Over generations, these stoic folk have cut down trees to grow crops or raise livestock and when we look down from the sky what we see are rectangular patches of browns, tans and dull greens. Occasionally there is a darker, almost black patch, that in places might stretch to the horizon or could just be an isolated blob of irregularity. Sometimes ribbons appear that amble across the landscape ignoring the straight lines of the field edges.

It is actually quite a sight, something to marvel at really.

It has only taken a few hundred years to sow this quilt together into a pattern that represents production and progress. It tells you there is wheat and sheep and cotton down there on the doona; wheat that ends up in the sandwich presented to you by the smiling cabin crew member.

If the quilt did not exist then folk would go without.
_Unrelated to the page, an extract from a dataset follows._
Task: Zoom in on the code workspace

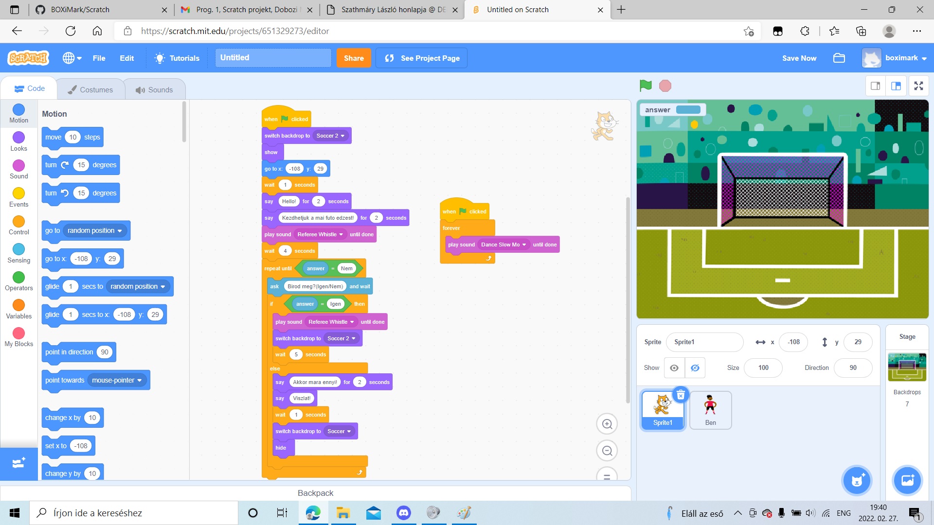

Only this marvel also feels tainted. As we think about the regular rectangles, it is clear that In making the quilt, wilderness was lost. The trees, wildlife, and many an ecological process strained or curtailed and the pristineness is gone forever.

Ouch, that feels worrisome somehow.

Loss is such a loaded word. It is sad and painful, far more painful than the joy of gain because it takes us closer to the primal fear: the loss of our existence.

What? Has Alloporus completely lost the plot and turned into Confused Confucius? It’s rhetorical people, get over it. The world is what it is, populated by 7.5 billion humans beings all trying their best to have their version of a good time. Nobody is thinking about the loss of existence.

Ah, there you have it. Nobody is thinking about the loss of their existence.

Otherwise, we would be paying way more attention to the details of the quilt.

Are the patches the right size and shape and in the right configuration to ensure our future? Big might be good for efficient use of machinery but small means less wind fetch or the uniformity that gives pests their opportunity.

Are the colours right? A sandy brown colour everywhere suggests bare soil that when it is dry and windy might end up in New Zealand. Green hues suggest a crop or a pasture with production happening. Ribbons connect patches of native vegetation that provide any number of useful services to the surrounding fields.

And, in the end, will the quilt keep us well fed?

So book a window seat once in a while and marvel at the landscape below for it is quite remarkable. Then whisper a few pointy questions to yourself as you munch through your in-flight chicken sandwich.